___ Records to process ___
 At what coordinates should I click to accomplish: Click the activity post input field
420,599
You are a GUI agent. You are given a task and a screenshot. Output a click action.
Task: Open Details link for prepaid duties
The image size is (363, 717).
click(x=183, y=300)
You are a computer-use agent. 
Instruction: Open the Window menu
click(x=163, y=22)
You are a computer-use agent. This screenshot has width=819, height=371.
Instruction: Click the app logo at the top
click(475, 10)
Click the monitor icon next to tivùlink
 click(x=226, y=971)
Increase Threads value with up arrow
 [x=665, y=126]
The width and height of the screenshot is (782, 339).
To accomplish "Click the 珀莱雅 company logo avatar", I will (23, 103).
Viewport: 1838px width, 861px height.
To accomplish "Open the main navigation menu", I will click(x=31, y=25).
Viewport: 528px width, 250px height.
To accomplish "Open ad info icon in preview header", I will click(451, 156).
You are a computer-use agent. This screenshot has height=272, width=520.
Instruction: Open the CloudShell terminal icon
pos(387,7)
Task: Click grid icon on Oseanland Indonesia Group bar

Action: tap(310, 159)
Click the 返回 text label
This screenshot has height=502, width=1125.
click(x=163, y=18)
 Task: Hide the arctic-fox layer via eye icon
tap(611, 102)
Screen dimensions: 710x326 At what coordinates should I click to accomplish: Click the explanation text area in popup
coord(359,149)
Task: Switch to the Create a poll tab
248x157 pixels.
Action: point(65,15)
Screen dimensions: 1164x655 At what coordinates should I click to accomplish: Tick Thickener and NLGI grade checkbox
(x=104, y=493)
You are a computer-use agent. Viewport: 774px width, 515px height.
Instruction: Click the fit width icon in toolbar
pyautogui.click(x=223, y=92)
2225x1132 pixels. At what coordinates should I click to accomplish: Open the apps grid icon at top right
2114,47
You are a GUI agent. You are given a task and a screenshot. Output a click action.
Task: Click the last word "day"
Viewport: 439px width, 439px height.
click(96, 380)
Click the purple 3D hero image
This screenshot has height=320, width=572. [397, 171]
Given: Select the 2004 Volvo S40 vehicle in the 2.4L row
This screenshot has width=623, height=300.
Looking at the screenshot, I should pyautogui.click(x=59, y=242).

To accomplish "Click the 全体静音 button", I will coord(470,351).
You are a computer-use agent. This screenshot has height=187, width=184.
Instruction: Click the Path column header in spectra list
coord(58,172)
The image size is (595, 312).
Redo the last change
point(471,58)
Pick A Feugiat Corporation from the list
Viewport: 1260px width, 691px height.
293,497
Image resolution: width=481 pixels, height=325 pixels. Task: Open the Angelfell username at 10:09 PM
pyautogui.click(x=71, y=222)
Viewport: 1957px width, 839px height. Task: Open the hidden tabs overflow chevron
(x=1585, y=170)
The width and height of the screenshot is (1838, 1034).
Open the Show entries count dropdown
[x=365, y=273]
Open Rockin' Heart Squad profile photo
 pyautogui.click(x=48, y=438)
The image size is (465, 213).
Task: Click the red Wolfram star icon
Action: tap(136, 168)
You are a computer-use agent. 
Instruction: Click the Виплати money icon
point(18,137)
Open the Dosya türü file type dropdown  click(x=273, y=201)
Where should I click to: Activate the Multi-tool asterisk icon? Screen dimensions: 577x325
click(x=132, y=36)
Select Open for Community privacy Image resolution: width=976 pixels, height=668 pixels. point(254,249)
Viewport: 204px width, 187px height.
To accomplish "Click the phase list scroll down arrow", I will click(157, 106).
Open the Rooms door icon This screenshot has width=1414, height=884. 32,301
___
- **Set problem**
Can you output every line of the items above as a JSON list of strings, one string per line, leaving out the blank lines?

- **Reply to the exercise**
[
  " At what coordinates should I click to accomplish: Click the activity post input field",
  "420,599",
  "You are a GUI agent. You are given a task and a screenshot. Output a click action.",
  "Task: Open Details link for prepaid duties",
  "The image size is (363, 717).",
  "click(x=183, y=300)",
  "You are a computer-use agent. ",
  "Instruction: Open the Window menu",
  "click(x=163, y=22)",
  "You are a computer-use agent. This screenshot has width=819, height=371.",
  "Instruction: Click the app logo at the top",
  "click(475, 10)",
  "Click the monitor icon next to tivùlink",
  " click(x=226, y=971)",
  "Increase Threads value with up arrow",
  " [x=665, y=126]",
  "The width and height of the screenshot is (782, 339).",
  "To accomplish \"Click the 珀莱雅 company logo avatar\", I will (23, 103).",
  "Viewport: 1838px width, 861px height.",
  "To accomplish \"Open the main navigation menu\", I will click(x=31, y=25).",
  "Viewport: 528px width, 250px height.",
  "To accomplish \"Open ad info icon in preview header\", I will click(451, 156).",
  "You are a computer-use agent. This screenshot has height=272, width=520.",
  "Instruction: Open the CloudShell terminal icon",
  "pos(387,7)",
  "Task: Click grid icon on Oseanland Indonesia Group bar",
  "Action: tap(310, 159)",
  "Click the 返回 text label",
  "This screenshot has height=502, width=1125.",
  "click(x=163, y=18)",
  " Task: Hide the arctic-fox layer via eye icon",
  "tap(611, 102)",
  "Screen dimensions: 710x326 At what coordinates should I click to accomplish: Click the explanation text area in popup",
  "coord(359,149)",
  "Task: Switch to the Create a poll tab",
  "248x157 pixels.",
  "Action: point(65,15)",
  "Screen dimensions: 1164x655 At what coordinates should I click to accomplish: Tick Thickener and NLGI grade checkbox",
  "(x=104, y=493)",
  "You are a computer-use agent. Viewport: 774px width, 515px height.",
  "Instruction: Click the fit width icon in toolbar",
  "pyautogui.click(x=223, y=92)",
  "2225x1132 pixels. At what coordinates should I click to accomplish: Open the apps grid icon at top right",
  "2114,47",
  "You are a GUI agent. You are given a task and a screenshot. Output a click action.",
  "Task: Click the last word \"day\"",
  "Viewport: 439px width, 439px height.",
  "click(96, 380)",
  "Click the purple 3D hero image",
  "This screenshot has height=320, width=572. [397, 171]",
  "Given: Select the 2004 Volvo S40 vehicle in the 2.4L row",
  "This screenshot has width=623, height=300.",
  "Looking at the screenshot, I should pyautogui.click(x=59, y=242).",
  "To accomplish \"Click the 全体静音 button\", I will coord(470,351).",
  "You are a computer-use agent. This screenshot has height=187, width=184.",
  "Instruction: Click the Path column header in spectra list",
  "coord(58,172)",
  "The image size is (595, 312).",
  "Redo the last change",
  "point(471,58)",
  "Pick A Feugiat Corporation from the list",
  "Viewport: 1260px width, 691px height.",
  "293,497",
  "Image resolution: width=481 pixels, height=325 pixels. Task: Open the Angelfell username at 10:09 PM",
  "pyautogui.click(x=71, y=222)",
  "Viewport: 1957px width, 839px height. Task: Open the hidden tabs overflow chevron",
  "(x=1585, y=170)",
  "The width and height of the screenshot is (1838, 1034).",
  "Open the Show entries count dropdown",
  "[x=365, y=273]",
  "Open Rockin' Heart Squad profile photo",
  " pyautogui.click(x=48, y=438)",
  "The image size is (465, 213).",
  "Task: Click the red Wolfram star icon",
  "Action: tap(136, 168)",
  "You are a computer-use agent. ",
  "Instruction: Click the Виплати money icon",
  "point(18,137)",
  "Open the Dosya türü file type dropdown  click(x=273, y=201)",
  "Where should I click to: Activate the Multi-tool asterisk icon? Screen dimensions: 577x325",
  "click(x=132, y=36)",
  "Select Open for Community privacy Image resolution: width=976 pixels, height=668 pixels. point(254,249)",
  "Viewport: 204px width, 187px height.",
  "To accomplish \"Click the phase list scroll down arrow\", I will click(157, 106).",
  "Open the Rooms door icon This screenshot has width=1414, height=884. 32,301"
]